Así suena la alarma del Universo. Igualito al ruido que hace el teléfono.

¡Ring! ¡Ring! ¡Ring! ¡Ring! ¡Ring!

¿Existe algo más molesto que los pitidos tradicionales del teléfono? ¿Por qué no he podido vencer a mi pereza y cambiar los infernales pitidos leyendo el manual del teléfono? Sigo adelante en la escritura. O eso intento. Empiezo a poner comas donde no deben ir. A utilizar gerundios, infinitivos. Diálogos inverosímiles. ¿Qué nadie piensa contestar el teléfono?

-¿Bueno?

-Buenas tardes, con el señor…

-Ya le dije que no vive aquí.

-Lo siento señor, tenemos registrado en este número al señor…

Me gusta colgarle el teléfono a Jorge González. Jorge González trabaja en HSBC. Su trabajo es recordarle a los deudores del banco que no olviden pagar sus deudas. Naturalmente yo no tengo deudas porque no poseo nada. O mejor dicho, porque no me he casado y comprado una casa para hospedar a una mujer neurótica con sus 3 hijos, tal como hizo mi hermano, que astuto, al pedir el crédito bancario dio como referencia no el número telefónico de su casa nueva sino el número de casa de mamá.

-¿Bueno?

-Buenas tardes, por favor no cuelgue…

-Ya le dije que no vive aquí.

-Entiendo, pero en el sistema tenemos este número registrado…

No me dolería colgarle el teléfono a Jorge González si no eligiera llamar justo cuando estoy escribiendo. Incluso, hay veces que he llegado a pensar que mi cuarto tiene un circuito cerrado de cámaras bien oculto desde donde Jorge Gonzáles me observa en su cubículo del banco, mirando cómo intento escribir, cómo me rasco la cabeza, cómo miro y miro la pantalla de la computadora sin animarme a teclear nada gracias a mi poca creatividad, hasta que de repente, cuando estiro las manos y empiezo a darle a las teclas, se le ilumina el rostro, dibuja una sonrisa demoníaca y coge el teléfono.

-¿Bueno?

-Buenos días, Jorge González, de nuevo…

-Ya le dije que mi hermano no vive aquí.

-Lo siento señor, mientras tengamos registrado en el sistema este número…

Hay días que en vez de escribir, me quedo sentado, pensativo frente al monitor, sin mover un solo músculo, temeroso de que al estirar la mano, Jorge González haga acto de presencia.

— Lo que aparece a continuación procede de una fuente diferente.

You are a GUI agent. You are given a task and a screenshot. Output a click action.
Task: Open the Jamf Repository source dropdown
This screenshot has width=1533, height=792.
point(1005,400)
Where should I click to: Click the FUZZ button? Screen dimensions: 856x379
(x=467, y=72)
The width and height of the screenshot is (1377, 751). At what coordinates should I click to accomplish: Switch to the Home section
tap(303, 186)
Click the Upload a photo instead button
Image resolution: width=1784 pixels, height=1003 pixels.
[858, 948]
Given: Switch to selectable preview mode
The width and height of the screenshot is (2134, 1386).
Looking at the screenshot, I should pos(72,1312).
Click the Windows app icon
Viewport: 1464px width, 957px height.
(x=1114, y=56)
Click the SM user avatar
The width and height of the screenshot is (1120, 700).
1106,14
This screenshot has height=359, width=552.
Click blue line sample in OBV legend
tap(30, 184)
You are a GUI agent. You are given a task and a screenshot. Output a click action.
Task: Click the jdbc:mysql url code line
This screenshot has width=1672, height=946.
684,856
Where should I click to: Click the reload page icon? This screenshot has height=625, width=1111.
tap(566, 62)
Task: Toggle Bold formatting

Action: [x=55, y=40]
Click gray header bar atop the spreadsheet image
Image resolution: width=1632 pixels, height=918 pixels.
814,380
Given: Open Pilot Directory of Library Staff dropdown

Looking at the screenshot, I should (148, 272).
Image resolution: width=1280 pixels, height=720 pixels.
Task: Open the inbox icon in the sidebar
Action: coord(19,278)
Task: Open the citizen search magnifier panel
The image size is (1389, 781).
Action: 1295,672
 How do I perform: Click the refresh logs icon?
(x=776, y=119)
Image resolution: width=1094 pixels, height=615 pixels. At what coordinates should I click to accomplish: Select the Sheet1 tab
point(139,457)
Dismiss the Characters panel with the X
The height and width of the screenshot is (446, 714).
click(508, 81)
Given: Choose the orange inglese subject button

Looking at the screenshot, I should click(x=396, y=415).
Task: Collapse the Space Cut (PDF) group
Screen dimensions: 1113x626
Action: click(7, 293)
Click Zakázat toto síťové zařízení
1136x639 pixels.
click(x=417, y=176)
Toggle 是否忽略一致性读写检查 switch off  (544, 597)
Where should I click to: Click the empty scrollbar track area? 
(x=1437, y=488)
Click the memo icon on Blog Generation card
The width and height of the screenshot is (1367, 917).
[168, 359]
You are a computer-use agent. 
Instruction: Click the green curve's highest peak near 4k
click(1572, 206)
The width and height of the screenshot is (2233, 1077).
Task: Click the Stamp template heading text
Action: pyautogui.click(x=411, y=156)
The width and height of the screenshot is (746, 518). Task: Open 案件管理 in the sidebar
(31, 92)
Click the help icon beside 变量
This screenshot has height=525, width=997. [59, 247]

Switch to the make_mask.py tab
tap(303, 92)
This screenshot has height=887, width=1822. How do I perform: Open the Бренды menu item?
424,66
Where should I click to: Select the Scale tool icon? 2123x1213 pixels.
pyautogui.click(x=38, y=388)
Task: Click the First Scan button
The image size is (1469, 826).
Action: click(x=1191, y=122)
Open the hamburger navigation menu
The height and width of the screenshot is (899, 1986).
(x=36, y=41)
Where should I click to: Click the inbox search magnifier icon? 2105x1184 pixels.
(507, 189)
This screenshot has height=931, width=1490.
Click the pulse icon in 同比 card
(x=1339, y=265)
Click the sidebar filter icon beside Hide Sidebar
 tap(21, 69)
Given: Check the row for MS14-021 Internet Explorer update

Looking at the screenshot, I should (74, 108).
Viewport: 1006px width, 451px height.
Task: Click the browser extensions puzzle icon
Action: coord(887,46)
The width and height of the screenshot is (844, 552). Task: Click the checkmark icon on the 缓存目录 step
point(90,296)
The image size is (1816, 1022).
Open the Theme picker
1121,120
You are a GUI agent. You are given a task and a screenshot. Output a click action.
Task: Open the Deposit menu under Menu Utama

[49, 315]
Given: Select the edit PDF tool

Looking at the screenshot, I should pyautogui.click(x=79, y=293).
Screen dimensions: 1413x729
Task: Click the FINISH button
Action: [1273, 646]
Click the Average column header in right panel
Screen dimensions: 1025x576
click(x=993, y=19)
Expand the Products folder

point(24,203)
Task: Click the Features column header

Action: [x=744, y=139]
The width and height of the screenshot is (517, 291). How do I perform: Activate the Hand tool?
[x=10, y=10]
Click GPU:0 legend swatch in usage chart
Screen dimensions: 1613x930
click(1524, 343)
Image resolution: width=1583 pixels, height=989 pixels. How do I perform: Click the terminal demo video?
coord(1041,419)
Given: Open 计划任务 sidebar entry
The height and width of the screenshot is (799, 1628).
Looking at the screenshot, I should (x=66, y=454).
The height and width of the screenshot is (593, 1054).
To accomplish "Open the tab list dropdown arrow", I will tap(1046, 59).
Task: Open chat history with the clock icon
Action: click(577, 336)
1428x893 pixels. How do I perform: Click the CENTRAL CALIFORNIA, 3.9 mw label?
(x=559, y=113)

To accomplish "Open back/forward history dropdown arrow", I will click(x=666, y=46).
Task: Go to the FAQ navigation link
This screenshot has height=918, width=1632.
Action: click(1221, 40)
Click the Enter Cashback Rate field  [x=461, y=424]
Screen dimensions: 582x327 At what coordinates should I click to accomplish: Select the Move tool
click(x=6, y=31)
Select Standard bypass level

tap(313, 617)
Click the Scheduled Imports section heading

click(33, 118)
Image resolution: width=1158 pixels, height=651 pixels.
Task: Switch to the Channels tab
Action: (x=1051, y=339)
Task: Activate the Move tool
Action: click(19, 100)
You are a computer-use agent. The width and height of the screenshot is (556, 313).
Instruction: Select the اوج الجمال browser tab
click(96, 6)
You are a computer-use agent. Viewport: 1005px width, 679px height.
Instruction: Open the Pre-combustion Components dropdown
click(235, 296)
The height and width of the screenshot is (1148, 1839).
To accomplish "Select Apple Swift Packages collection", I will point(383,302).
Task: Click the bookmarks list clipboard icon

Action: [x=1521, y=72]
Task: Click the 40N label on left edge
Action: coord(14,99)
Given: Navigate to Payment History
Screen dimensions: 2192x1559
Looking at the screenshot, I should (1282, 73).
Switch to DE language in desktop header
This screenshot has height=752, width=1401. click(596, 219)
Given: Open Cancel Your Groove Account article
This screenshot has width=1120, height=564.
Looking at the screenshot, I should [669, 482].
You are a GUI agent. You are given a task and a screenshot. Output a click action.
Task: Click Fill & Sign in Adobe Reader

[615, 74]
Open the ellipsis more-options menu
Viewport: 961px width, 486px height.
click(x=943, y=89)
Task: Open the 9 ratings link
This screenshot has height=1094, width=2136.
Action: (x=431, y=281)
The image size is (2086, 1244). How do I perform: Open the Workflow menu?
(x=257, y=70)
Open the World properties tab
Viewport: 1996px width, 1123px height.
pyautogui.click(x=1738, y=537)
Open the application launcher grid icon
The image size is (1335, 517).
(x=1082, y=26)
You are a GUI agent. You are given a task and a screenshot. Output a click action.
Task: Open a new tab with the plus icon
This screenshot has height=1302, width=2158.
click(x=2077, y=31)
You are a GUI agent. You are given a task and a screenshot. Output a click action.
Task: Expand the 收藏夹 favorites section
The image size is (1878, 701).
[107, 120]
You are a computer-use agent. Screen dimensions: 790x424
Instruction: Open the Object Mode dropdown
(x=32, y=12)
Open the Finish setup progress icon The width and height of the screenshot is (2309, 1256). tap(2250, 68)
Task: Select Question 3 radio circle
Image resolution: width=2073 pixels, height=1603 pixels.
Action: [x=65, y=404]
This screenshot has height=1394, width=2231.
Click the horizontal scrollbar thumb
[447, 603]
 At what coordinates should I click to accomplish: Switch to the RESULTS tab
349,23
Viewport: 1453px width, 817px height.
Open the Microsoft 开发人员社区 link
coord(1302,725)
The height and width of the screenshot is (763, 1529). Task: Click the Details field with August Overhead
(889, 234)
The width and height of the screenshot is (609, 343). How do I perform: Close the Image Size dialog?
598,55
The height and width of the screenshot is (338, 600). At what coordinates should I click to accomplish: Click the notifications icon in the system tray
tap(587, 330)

En mi mente lo he amenazado de muerte, le he dicho que si vuelva a llamar le voy a caer a trompadas, que voy a ir directamente a su oficina a reventarle el teléfono en la cabeza. De hecho, una tarde de inusitada inspiración, pude cumplir mi sanguinaria fantasía.

-Señor, tranquilícese.

-Ya me escuchó, Jorge. ¿Estamos claros?

-Clarísimos, señor, el problema es que las oficinas centrales de HSBC están en el DF y usted vive en Mérida.

He intentado ponerle rostro a Jorge González. Indagué por varias horas en Facebook pero existen más Jorges González que Juanes Pérez. Fue como buscar una aguja en un pajar. Mi intención era dar con la esposa, novia, o algún pariente cercano, alguien que viviera en Mérida y amenazarlo de muerte, decirle al amigo o pariente cercano mediante una carta anónima que si Jorge González volvía a llamarme por teléfono, lo destazaría como a una res.

¡Ring! ¡Ring! ¡Ring! ¡Ring! ¡Ring!

La mayoría de las veces, tengo que ser sincero, mamá es la que contesta. Se enfrasca en batallas telefónicas por horas. Ignoro qué sea más molesto, si los gritos de mamá o los pitidos del teléfono.